The Caterpillar (Moynihan) Hump

The caterpillar hump is a rare anomaly where the RHA follows a tortuous course, producing a loop that may point downward, upward, to the right, or to the left. This loop can occur both inside and outside Calot's triangle and brings the RHA into dangerously close proximity to the gallbladder and cystic duct.

The Nagpur Classification of Caterpillar Humps

The Nagpur Classification defines three distinct types of humps based on their anatomical relationship to the cystic duct and the resulting length and number of cystic arteries.

1. Supracystic Hump

  • Position: The hump is situated superior to the cystic duct, nearer to the hilum of the liver.

  • Vascular Characteristics: The cystic artery is typically long, originating from the inferior part of the loop.

  • Surgical Risk: Because the hump remains away from the primary surgical dissection area and the cystic artery is long, the risk of accidental ligation or injury is relatively low.

2. Paracystic Hump

  • Position: The hump is located at the same level as the confluence of the cystic duct and the CHD.

  • Vascular Characteristics: This type usually yields two very short branches (anterior and posterior cystic arteries).

  • Surgical Risk: This is the most dangerous variant. The proximity of the hump to the cystic duct often leads to the RHA being mistaken for the CA. Furthermore, the short cystic arteries can be easily avulsed from the RHA if excessive traction is applied to the gallbladder, resulting in brisk bleeding.

3. Infracystic Hump

  • Position: The hump is located below the confluence, toward the duodenum.

  • Vascular Characteristics: The cystic artery is typically single and long, originating from the ascending part of the hump.

  • Surgical Risk: Similar to the supracystic type, the risk of mishap is lower because the hump is further from the immediate site of dissection.

Additional Sub-Classifications

The Nagpur Classification further categorizes humps by:

  • Loop Position: Anterior or posterior in relation to the CHD/CBD.

  • Quantity: Single hump or double hump.

  • Arterial Supply: Single cystic artery or double cystic artery.

Clinical Study Results and Incidence

The Nagpur study reviewed 600 videos of laparoscopic cholecystectomy and CBD exploration from 2012 to 2021.

Study Findings (Nagpur Study)

Surgical Significance and Risk Mitigation

The presence of a caterpillar hump fundamentally alters the safety profile of cholecystectomy.

Primary Surgical Risks

  • Inadvertent Ligation: An unusually large "cystic artery" seen through a laparoscope should be suspected of being a caterpillar hump. Ligation leads to hepatic necrosis.

  • Avulsion and Hemorrhage: Short cystic arteries originating from a Paracystic hump may be torn from the RHA during gallbladder traction, causing uncontrolled bleeding.

  • Multiple Branches: Occasionally, the hump supplies the gallbladder through multiple small twigs rather than a single artery; the RHA can be injured while attempting to secure these individual branches.

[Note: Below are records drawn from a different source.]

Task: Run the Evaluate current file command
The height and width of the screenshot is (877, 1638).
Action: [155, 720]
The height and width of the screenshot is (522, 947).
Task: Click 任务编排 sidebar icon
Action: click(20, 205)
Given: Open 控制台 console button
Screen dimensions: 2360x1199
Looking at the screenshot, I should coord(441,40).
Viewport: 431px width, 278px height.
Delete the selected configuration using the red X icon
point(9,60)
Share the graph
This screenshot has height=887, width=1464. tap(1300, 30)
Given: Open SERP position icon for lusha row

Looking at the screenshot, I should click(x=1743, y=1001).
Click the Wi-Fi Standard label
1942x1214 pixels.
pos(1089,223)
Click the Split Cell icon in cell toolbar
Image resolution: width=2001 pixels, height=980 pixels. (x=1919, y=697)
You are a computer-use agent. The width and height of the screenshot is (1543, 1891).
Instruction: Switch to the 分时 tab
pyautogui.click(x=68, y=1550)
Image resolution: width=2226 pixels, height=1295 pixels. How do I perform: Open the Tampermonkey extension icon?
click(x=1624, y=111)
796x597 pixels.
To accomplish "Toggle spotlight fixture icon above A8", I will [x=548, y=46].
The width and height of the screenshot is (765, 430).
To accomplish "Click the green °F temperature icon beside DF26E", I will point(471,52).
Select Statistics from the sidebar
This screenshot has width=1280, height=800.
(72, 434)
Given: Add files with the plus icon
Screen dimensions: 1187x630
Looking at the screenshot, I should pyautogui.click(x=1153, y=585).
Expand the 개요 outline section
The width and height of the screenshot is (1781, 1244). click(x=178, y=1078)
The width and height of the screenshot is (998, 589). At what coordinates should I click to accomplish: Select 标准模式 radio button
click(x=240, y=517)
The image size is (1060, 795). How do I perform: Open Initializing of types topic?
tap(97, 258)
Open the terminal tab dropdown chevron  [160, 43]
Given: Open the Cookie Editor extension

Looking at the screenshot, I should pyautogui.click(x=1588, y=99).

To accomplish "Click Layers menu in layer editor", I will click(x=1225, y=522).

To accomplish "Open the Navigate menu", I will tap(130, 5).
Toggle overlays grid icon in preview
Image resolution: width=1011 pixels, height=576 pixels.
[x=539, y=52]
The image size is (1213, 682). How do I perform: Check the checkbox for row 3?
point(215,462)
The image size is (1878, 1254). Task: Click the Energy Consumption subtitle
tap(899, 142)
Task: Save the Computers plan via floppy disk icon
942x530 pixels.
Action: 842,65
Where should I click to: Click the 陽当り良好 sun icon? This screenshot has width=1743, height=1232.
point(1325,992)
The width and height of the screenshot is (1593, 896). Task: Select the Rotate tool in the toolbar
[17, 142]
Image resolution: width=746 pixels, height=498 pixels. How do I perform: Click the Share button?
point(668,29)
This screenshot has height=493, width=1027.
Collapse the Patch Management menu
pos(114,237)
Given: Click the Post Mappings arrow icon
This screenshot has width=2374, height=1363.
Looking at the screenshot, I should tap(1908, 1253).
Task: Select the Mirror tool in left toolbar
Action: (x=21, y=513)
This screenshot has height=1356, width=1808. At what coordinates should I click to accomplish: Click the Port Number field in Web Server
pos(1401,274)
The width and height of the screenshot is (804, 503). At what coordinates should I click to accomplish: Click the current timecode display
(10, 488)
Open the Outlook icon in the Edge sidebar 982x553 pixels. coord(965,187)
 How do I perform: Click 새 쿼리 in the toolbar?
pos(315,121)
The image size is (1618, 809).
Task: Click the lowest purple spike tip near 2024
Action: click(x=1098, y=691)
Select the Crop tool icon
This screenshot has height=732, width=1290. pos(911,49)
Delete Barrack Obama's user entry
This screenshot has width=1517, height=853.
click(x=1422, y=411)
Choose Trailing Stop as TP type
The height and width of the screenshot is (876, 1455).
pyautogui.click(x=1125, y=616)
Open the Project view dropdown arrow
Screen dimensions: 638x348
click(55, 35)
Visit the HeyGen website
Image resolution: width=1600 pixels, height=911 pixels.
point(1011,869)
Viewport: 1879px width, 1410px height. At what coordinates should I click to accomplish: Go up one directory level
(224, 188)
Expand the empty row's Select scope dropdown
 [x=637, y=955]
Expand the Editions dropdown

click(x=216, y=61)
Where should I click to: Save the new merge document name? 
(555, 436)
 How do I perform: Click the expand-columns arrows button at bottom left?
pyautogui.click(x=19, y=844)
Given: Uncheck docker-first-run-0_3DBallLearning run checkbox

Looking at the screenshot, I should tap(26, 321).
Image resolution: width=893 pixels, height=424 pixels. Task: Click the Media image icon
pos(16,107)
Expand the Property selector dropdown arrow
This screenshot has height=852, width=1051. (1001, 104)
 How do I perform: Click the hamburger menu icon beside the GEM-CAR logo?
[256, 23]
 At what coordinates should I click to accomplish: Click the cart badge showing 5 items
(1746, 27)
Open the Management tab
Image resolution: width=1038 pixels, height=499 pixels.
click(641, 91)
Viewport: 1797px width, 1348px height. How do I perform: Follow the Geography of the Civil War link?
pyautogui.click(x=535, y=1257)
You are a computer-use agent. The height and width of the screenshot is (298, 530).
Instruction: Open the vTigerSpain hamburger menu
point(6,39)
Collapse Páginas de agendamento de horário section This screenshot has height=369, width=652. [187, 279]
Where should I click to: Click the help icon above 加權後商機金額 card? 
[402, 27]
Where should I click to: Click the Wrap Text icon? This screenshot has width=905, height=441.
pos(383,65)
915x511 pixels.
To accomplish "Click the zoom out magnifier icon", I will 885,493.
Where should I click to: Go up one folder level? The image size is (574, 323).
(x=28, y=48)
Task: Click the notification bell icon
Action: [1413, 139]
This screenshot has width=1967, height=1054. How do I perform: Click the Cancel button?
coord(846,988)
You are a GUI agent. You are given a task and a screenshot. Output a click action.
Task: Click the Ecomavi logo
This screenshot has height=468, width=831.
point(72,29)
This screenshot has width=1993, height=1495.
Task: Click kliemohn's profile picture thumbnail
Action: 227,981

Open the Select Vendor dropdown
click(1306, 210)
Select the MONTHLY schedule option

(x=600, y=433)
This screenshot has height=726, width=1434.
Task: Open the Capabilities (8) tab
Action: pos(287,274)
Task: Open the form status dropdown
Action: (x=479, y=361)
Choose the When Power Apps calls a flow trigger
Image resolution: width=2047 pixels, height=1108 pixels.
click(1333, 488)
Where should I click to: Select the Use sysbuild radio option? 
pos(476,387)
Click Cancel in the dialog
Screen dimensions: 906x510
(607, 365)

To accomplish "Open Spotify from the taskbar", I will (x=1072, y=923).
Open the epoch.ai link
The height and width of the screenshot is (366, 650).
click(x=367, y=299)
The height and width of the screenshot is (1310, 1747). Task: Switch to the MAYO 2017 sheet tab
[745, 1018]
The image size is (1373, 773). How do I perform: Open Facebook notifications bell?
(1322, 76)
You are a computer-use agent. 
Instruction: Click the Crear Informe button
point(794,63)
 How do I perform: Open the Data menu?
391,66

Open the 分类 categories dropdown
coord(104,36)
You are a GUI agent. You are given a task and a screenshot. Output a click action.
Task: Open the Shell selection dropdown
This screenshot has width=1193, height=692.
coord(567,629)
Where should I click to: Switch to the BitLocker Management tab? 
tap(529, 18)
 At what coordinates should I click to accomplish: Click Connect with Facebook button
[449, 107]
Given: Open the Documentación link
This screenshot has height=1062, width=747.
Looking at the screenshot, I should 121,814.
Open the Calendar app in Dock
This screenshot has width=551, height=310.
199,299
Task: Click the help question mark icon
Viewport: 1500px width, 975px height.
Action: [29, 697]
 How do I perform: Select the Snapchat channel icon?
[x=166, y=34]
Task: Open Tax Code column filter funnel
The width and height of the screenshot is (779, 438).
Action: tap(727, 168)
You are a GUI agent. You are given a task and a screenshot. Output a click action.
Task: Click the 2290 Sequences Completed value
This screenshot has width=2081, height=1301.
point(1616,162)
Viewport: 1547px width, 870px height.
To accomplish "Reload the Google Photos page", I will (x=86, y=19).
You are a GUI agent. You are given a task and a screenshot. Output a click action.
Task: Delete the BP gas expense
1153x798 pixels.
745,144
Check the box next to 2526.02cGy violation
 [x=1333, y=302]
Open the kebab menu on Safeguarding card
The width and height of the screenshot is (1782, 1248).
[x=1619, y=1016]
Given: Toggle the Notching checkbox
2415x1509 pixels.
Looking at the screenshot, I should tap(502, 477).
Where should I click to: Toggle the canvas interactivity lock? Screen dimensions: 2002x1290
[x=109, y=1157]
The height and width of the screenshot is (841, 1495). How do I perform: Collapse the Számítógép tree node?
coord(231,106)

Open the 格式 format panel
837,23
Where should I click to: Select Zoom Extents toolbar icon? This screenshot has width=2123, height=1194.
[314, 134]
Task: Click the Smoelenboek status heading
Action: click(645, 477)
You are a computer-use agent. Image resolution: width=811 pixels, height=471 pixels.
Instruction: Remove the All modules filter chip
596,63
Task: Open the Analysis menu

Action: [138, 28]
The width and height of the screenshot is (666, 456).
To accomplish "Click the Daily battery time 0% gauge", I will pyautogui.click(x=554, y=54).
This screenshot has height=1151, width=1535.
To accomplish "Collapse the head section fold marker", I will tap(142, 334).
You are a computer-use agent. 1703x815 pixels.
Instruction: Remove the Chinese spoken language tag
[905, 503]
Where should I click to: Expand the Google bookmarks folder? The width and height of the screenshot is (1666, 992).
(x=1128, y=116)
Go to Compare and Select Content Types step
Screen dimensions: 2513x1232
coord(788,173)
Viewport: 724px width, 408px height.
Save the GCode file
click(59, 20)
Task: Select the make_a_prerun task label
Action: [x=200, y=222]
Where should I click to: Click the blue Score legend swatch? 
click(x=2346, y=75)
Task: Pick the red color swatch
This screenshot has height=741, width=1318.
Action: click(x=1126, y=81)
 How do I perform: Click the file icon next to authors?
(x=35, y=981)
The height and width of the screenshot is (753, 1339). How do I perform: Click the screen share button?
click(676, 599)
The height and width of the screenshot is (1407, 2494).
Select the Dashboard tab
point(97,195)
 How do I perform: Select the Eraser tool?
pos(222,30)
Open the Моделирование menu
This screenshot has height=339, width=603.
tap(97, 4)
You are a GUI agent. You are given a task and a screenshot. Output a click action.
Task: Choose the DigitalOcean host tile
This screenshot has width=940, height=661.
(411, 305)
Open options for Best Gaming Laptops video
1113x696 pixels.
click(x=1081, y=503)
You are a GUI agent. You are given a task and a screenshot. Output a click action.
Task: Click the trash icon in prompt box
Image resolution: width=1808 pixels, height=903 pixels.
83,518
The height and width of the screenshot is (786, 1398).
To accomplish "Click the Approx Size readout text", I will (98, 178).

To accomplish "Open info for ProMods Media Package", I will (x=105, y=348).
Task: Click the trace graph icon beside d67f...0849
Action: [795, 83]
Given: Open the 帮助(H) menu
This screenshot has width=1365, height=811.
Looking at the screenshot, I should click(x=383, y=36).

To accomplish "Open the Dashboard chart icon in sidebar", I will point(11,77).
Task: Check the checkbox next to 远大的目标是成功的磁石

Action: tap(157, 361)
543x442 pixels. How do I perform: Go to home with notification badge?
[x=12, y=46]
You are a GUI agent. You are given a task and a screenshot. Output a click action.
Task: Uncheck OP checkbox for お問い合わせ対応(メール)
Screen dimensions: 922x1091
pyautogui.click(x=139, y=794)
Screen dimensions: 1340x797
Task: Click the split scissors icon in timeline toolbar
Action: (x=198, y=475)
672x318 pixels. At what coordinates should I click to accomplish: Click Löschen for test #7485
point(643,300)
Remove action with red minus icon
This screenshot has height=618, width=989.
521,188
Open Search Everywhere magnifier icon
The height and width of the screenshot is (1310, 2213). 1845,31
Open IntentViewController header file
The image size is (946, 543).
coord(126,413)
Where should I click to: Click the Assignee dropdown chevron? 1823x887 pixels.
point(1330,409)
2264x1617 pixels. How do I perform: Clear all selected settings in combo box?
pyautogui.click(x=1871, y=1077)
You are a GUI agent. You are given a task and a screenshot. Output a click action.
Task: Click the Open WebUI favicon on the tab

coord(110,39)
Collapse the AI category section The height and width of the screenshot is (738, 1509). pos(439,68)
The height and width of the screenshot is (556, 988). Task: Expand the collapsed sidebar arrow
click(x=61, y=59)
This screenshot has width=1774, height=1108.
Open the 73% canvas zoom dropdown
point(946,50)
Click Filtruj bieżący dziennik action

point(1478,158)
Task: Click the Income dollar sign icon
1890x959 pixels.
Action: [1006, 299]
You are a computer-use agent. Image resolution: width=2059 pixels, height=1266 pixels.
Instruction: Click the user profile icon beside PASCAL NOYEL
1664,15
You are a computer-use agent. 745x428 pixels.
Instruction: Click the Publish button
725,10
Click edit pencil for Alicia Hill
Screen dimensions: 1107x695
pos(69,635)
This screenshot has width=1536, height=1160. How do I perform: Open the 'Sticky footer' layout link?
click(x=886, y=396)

  • Biliary Injury: Vascular injury is often a precursor to iatrogenic extrahepatic biliary injury and remains a primary reason for conversion to open surgery (incidence 0–1.9%, mortality 0.02%).

Clinical Recommendations for Surgeons

  • Verification of Anatomy: Surgeons must locate the origin of the cystic artery and visualize the RHA both above and below this origin before any ligation.

  • Caution with Traction: Excessive cephalad traction on the infundibulum can displace an Infracystic hump into a Paracystic position, potentially confusing the anatomy.

  • Caliber is Unreliable: The size of the vessel is not a reliable indicator; a vessel resembling a cystic artery in its course and caliber may still be the RHA.

  • Technological Aids: The use of high-quality optics, safe energy sources, and infrared imaging (such as ICG) can significantly improve the visualization of Calot’s anatomy and identify these variants.

Conclusion

The Nagpur Classification provides a structured framework for identifying the vascular risks associated with the caterpillar hump of the RHA. By recognizing the Paracystic variant as a high-risk anatomical configuration, surgeons can exercise necessary caution to prevent life-threatening vascular and biliary complications. Awareness of these variations is essential for maintaining "surgical conscience" during laparoscopic procedures.